Bel Ağrısının Yaygınlığı ve Risk Faktörleri
Uzm. Dr. Ayşe Yener Güçlü, beş kişiden dördünün hayatlarının bir döneminde bel ağrısı yaşayabileceğini belirtti. Bel ağrısı için risk faktörlerini aşağıdaki şekilde sıraladı:
- 30 yaş üstü bireylerde bel ağrısı daha yaygındır; çünkü omurgadaki diskler yaşla birlikte aşınır.
- Aşırı kilolu veya obez olan kişilerde bel ağrısı riski daha yüksektir.
- Zayıflamış karın kasları, omurgayı yeterince destekleyemez ve bu da sırt zorlanmalarına yol açabilir.
- Sigara içen, fazla alkol tüketen veya hareketsiz bir yaşam tarzı süren bireylerde bel ağrısı riski artar.
- Ağır kaldırma veya eğilme gerektiren işler bel yaralanması riskini artırabilir.
- Yapısal sorunlar, omurga hizalamasını değiştiren skolyoz gibi rahatsızlıklar da bel ağrısına yol açabilir.
- Ailesinde osteoartrit, belirli kanser türleri ve diğer hastalıklar bulunan bireylerin bel ağrısı riski daha yüksektir.
- Depresyon ve anksiyete gibi psikolojik sorunlar da bel ağrısına neden olabilir.
Bel Fıtığı ve Bel Ağrısı
Dr. Güçlü, bel fıtığında hissedilen ağrının genellikle yavaş bir şekilde geliştiğini belirtti. Bel fıtığına bağlı ağrı, yaygın, batıcı ve hareketle artan bir özellik taşırken, istirahatle azalır. Bu ağrı, belde ve etkilenen sinir kökünün anatomik dağılımına uygun olarak bacağa yayılabilir. Bazen, en küçük bir hareketle şiddetlenip, bel tutulması veya kilitlenmelere neden olabilir.
“Bel sağlığı için dikkat edilmesi gerekenler”
Uzm. Dr. Ayşe Yener Güçlü, bel sağlığını korumak için bazı önemli önerilerde bulundu:
- Ağırlık taşırken yükü eşit olarak dağıtın ve dizlerinizi kırarak, belden eğilmeden cismi alın.
- Yüksek topuklu veya topuksuz ayakkabılardan kaçının; ayakkabılarınızın topukları normal yükseklikte ve yumuşak olmalıdır.
- Bel rahatsızlığı geçirdiyseniz, jimnastik ve ağır spor aktivitelerinden uzak durun; bunun yerine yürüyüş veya yüzme gibi sporları tercih edin.
- Yüksek bir yere eşya koyarken ayağınızın altına bir yükseltici koyarak uzanmaktan kaçının.

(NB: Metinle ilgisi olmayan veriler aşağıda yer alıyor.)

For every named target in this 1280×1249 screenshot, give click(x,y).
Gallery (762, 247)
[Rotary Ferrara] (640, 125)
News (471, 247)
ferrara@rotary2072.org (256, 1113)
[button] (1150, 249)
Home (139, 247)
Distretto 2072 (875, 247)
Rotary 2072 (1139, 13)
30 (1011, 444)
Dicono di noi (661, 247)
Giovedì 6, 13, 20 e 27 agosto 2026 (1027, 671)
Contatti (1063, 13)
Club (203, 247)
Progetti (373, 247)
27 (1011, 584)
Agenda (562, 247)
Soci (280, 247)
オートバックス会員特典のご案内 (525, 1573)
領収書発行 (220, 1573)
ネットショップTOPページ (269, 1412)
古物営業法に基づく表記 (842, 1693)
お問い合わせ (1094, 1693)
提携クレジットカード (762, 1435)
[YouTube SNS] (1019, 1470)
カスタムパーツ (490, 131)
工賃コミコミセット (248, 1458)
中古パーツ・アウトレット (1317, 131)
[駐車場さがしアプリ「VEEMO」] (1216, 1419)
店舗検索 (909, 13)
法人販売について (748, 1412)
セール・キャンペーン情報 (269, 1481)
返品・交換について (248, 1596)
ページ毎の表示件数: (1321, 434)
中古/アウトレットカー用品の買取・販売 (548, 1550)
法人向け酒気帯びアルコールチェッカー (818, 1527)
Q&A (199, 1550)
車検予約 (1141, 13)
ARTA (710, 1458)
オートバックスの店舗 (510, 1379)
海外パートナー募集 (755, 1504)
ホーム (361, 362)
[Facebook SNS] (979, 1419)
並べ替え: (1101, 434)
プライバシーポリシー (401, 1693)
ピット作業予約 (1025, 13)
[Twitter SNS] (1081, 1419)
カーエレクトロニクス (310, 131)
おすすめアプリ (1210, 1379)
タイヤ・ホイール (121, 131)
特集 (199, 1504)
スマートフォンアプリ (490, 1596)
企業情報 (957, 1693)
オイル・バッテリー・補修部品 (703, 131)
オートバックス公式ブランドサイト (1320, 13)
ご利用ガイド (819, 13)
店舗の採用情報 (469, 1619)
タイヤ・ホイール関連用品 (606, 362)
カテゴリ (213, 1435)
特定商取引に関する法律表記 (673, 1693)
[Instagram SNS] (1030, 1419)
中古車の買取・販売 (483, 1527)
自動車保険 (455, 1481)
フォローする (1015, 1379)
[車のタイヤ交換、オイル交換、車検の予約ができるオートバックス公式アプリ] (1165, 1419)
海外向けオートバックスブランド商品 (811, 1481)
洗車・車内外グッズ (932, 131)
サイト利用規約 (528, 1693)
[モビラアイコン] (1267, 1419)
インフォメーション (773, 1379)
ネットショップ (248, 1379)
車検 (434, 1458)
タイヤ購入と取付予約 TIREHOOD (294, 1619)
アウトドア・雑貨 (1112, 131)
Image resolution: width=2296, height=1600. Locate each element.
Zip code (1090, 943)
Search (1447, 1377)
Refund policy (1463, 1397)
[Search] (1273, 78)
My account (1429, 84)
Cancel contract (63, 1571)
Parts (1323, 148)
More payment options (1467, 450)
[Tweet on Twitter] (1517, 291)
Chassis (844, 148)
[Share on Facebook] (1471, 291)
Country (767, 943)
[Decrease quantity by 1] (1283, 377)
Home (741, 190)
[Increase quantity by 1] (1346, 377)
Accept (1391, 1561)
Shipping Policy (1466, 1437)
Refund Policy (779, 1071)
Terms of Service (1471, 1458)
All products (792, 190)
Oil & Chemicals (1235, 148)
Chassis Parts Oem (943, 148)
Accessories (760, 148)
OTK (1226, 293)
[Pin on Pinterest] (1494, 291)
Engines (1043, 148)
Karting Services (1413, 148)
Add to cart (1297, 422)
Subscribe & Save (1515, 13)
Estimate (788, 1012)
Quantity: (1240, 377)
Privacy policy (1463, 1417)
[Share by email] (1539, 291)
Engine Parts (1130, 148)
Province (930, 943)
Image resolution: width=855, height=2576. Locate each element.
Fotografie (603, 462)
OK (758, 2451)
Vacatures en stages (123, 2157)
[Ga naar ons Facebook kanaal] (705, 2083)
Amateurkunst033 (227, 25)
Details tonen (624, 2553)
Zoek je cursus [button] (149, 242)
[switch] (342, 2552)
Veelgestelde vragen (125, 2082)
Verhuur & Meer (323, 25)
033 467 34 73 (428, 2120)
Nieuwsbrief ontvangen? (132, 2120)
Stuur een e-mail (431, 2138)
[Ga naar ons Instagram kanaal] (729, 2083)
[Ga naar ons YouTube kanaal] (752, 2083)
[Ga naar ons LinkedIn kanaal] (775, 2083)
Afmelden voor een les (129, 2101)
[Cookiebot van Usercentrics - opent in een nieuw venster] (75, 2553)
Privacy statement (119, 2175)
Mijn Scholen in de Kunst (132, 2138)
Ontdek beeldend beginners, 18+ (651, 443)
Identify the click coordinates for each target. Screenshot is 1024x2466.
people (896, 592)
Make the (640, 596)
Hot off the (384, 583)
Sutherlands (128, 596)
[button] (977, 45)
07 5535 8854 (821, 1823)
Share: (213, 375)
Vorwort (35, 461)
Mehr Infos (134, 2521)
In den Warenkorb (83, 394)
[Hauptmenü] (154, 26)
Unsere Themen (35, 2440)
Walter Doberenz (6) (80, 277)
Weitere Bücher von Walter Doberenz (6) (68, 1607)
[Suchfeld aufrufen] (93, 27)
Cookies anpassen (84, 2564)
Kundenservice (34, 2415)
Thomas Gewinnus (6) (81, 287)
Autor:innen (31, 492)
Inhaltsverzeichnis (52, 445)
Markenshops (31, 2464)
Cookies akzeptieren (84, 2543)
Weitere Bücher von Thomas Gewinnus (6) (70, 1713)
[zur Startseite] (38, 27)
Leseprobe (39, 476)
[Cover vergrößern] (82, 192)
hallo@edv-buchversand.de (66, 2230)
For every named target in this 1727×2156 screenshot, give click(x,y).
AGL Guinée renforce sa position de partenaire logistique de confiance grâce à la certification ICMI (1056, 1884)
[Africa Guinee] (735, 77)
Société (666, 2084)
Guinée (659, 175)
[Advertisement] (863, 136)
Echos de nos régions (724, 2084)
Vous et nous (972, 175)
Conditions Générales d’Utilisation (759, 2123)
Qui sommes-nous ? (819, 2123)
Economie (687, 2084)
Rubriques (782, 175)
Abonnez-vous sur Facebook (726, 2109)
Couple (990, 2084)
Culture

- Aşırı kilo almaktan kaçının ve otomobil kullanırken, koltuk belinizi destekleyecek şekilde ayarlanmalıdır.
- Ortopedik yataklar kullanın ve yan pozisyonda uyuyarak omurganızın fizyolojik kıvrımlarını koruyun.
- Bilgisayar başında çalışırken, başınız dik olmalı ve belinizi destekleyici unsurlar kullanmalısınız.
- Herhangi bir bel rahatsızlığı geçirdiyseniz, doktorunuzun önerdiği egzersizlere düzenli olarak devam edin ve egzersiz sonrasında şiddetli bir rahatsızlık hissederseniz mutlaka bir uzmana danışın.